Work to be completed. Show each line of the data below in which "question" occurs.

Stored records
::::

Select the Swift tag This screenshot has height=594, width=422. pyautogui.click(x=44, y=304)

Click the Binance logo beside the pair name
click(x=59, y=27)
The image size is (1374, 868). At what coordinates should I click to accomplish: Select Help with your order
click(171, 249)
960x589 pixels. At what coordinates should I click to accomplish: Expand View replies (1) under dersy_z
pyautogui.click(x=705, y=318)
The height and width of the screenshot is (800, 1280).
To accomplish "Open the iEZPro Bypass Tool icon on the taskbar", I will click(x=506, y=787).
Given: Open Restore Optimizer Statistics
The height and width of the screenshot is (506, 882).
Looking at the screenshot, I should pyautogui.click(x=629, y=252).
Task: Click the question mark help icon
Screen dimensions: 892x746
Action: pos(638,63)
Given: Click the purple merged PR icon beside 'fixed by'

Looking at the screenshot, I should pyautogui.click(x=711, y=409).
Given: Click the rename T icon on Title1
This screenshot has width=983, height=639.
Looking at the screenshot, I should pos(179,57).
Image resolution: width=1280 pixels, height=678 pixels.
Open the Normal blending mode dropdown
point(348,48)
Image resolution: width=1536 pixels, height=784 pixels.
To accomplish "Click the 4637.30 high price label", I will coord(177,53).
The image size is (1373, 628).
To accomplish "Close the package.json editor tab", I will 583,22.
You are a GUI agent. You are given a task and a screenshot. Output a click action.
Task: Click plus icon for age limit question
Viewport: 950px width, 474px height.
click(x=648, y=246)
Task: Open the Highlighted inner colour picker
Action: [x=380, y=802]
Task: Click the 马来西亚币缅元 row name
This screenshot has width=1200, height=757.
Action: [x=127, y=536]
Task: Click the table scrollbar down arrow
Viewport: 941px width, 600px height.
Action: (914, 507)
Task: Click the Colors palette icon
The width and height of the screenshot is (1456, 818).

::::

Output below.
Task: Click the question mark help icon
Task: Click plus icon for age limit question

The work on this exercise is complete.